Despite many studies, it is still unclear how the gene predisposes patients to disease, but it may be due to its effect on how immune cells interact with one another.
There is no way to prevent it but one can lessen the seriousness of the disorder by actively participating in physical activity and avoiding smoking. An active lifestyle helps to maintain mobility of the spine and neck, which prevents them from getting stiff in a bent position.
Smoking has been shown to result in greater spinal fusion, a complication of ankylosing spondylitis. Furthermore, patients with ankylosing spondylitis can have greater difficulty breathing due to reduced movements of their rib cage, and smoking can compound this problem by causing further lung injury.
Patients often have back pain due to immobility, and this can be especially bad at night. Mattresses that provide enough support for sleeping will greatly reduce this discomfort. Also, patients often experience heel pain due to their disease and use of gel-heel cushions in their shoes will reduce discomfort when walking and exercising.
Acupuncture can be helpful to relieve the pain. There are no food restrictions and one should have a healthy and well-balanced diet.
Ankylosing spondylitis is diagnosed by taking a careful history, reviewing the family history and careful examination of the spine. There is no direct test for ankylosing spondylitis and it may take several visits to the doctor and accurate reporting of symptoms, over a period of time before a definitive diagnosis is made. Very often, in active disease, infl ammatory markers like the ESR and CRP are raised. In majority of AS patients the gene HLA-B27 is present. X-rays of the spine and MRI are often helpful in confirming the diagnosis.

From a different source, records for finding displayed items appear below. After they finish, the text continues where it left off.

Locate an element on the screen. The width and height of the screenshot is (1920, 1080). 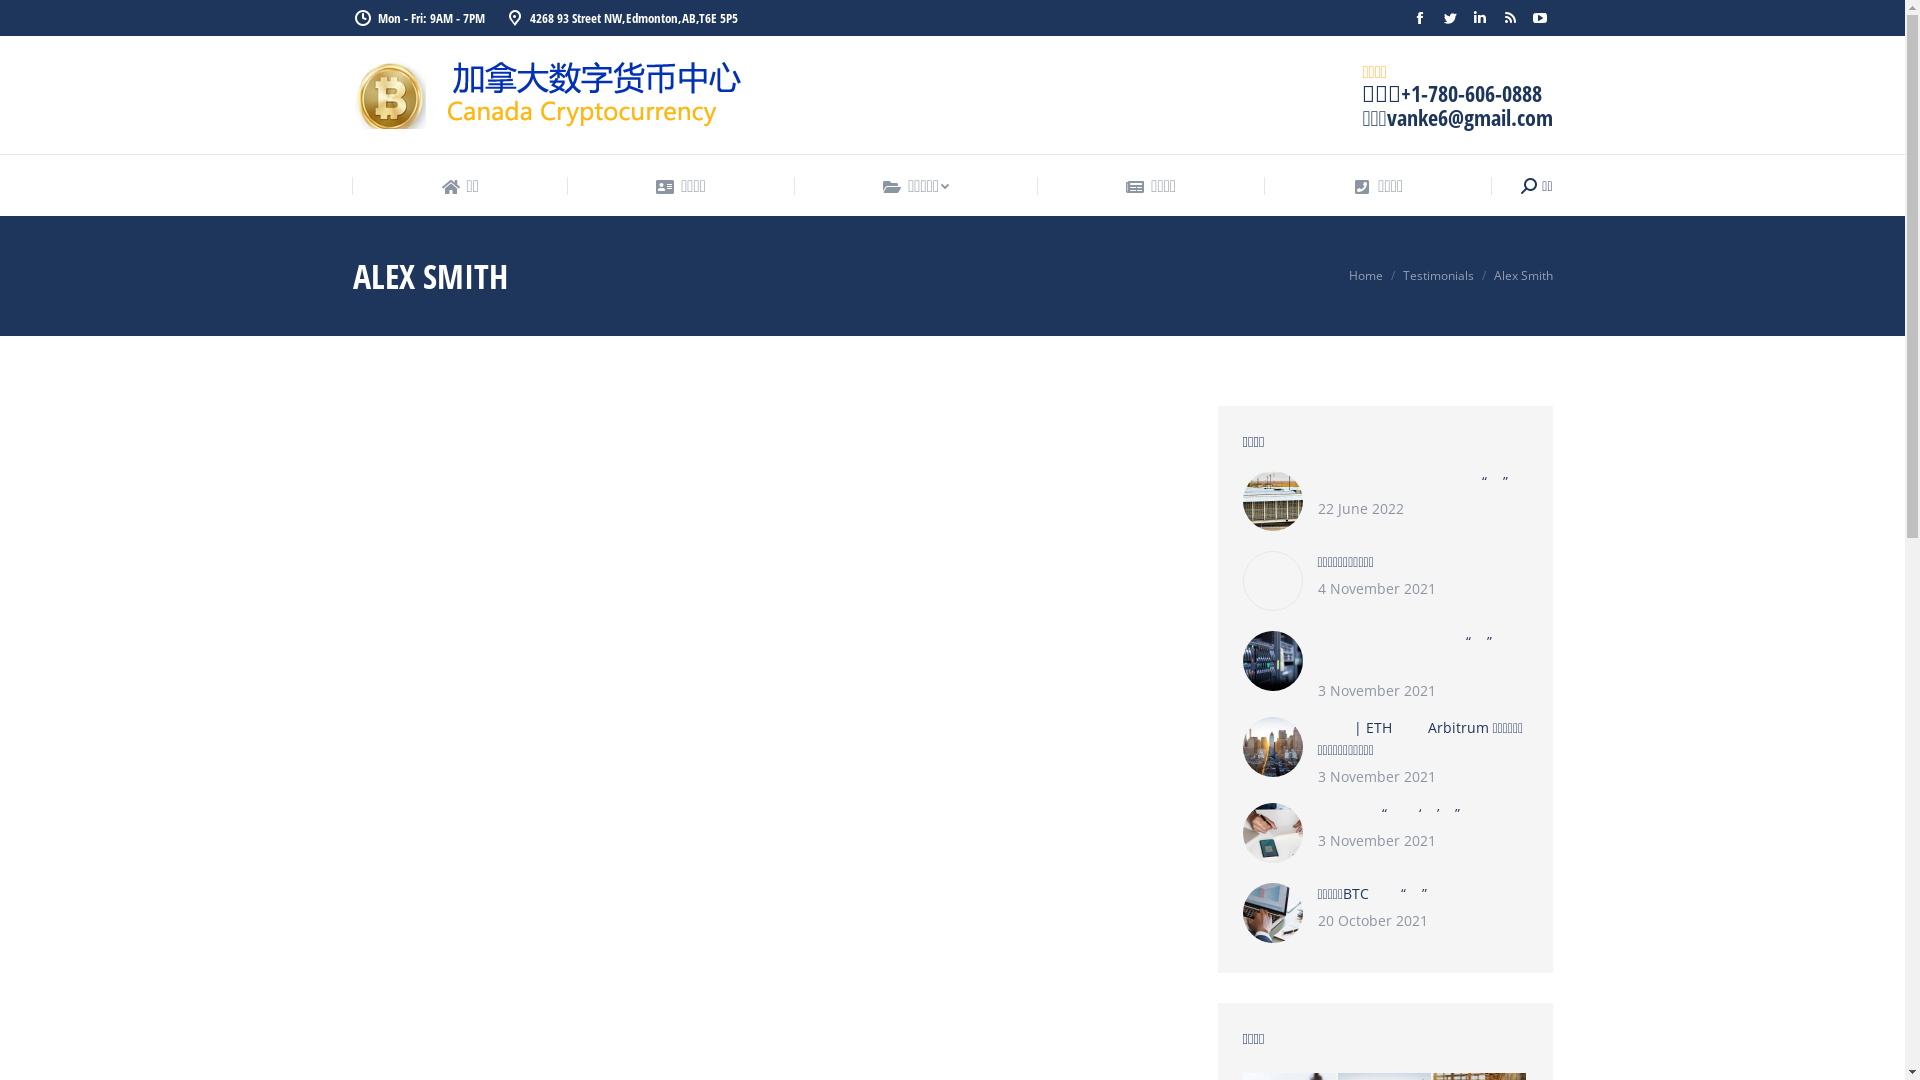
'Twitter page opens in new window' is located at coordinates (1434, 18).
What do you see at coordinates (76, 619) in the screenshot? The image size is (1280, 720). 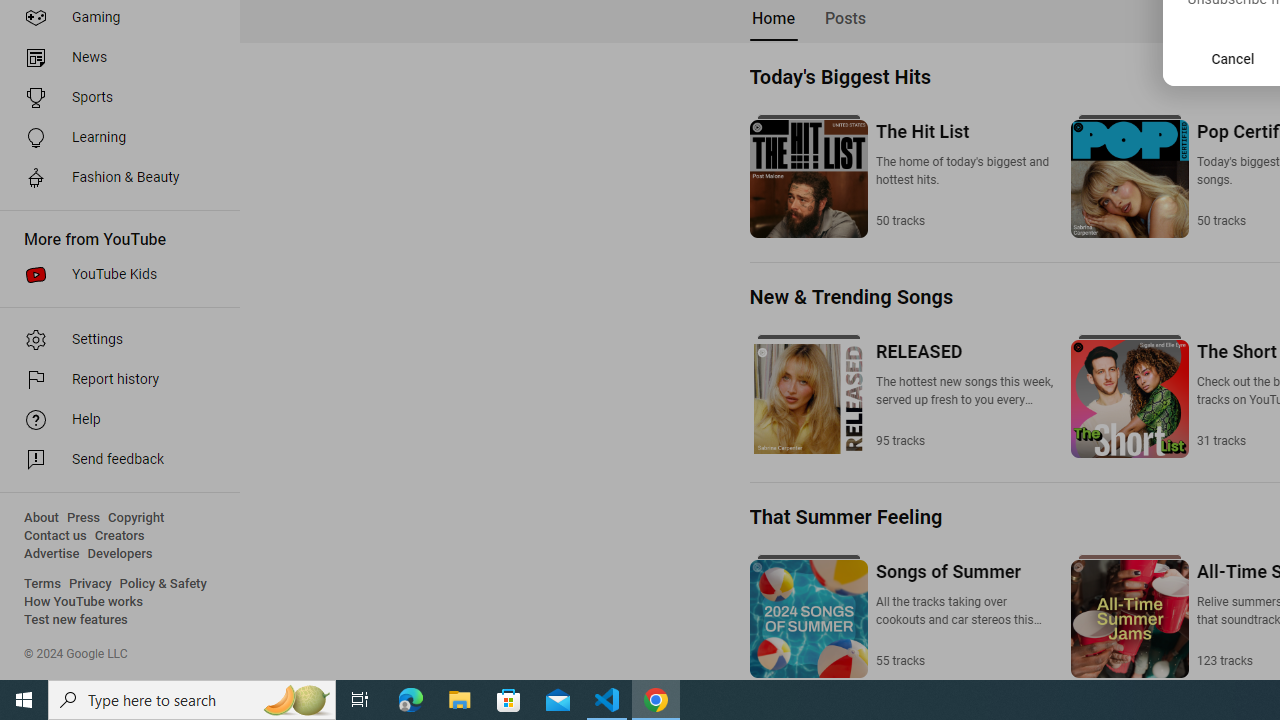 I see `'Test new features'` at bounding box center [76, 619].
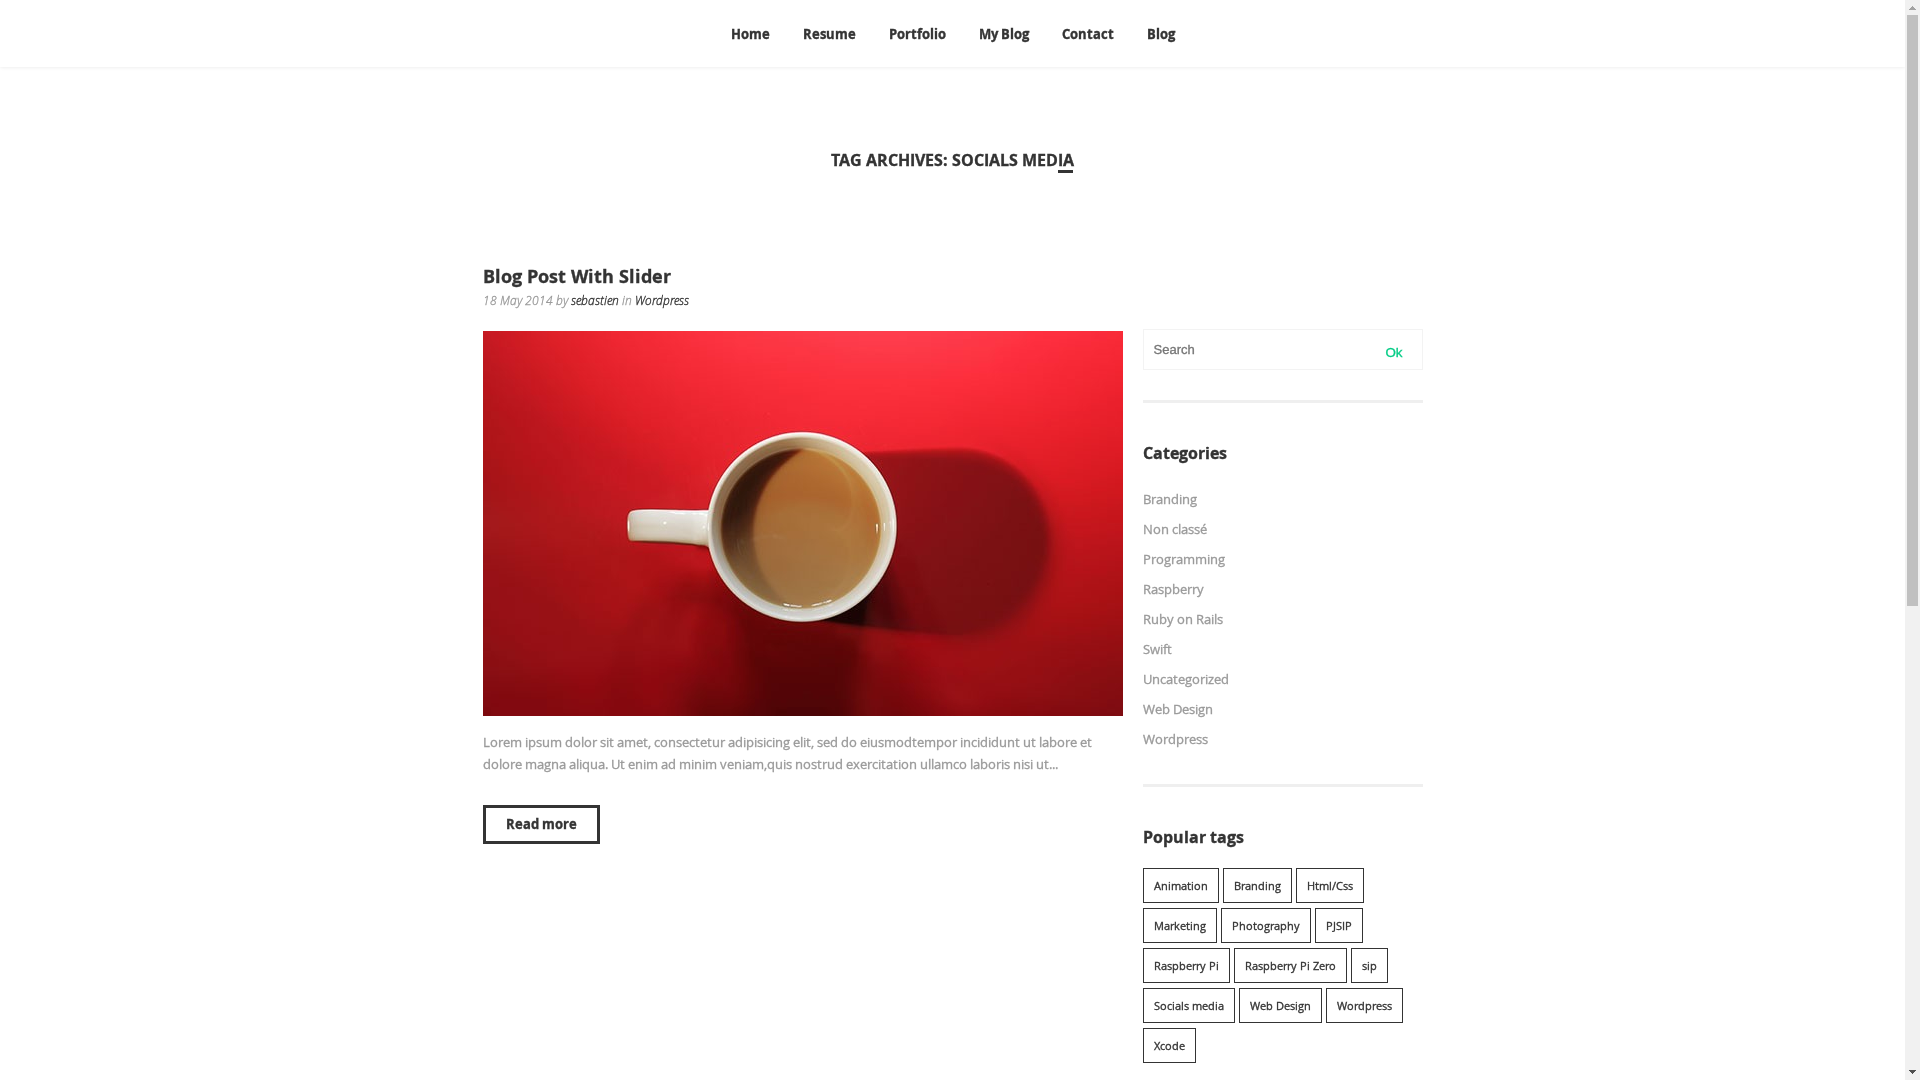 This screenshot has height=1080, width=1920. I want to click on 'Resume', so click(829, 34).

Treatment often includes physical therapy by the physiotherapists, which includes stretching exercises to maintain range of motion, posture control, muscle strengthening, increasing lung capacity, improving balance and cardiovascular fitness.
Medical therapy includes anti-inflammatory drugs such as non-steroidal anti-inflammatory drugs (NSAIDs). Other medications include disease-modifying anti-rheumatic drugs (DMARDs), such as sulfasalazine, and biological therapies, such as tumour necrosis factor inhibitors and interleukin-17 inhibitors. These medications reduce damage to the joints, reduce inflammation and control pain.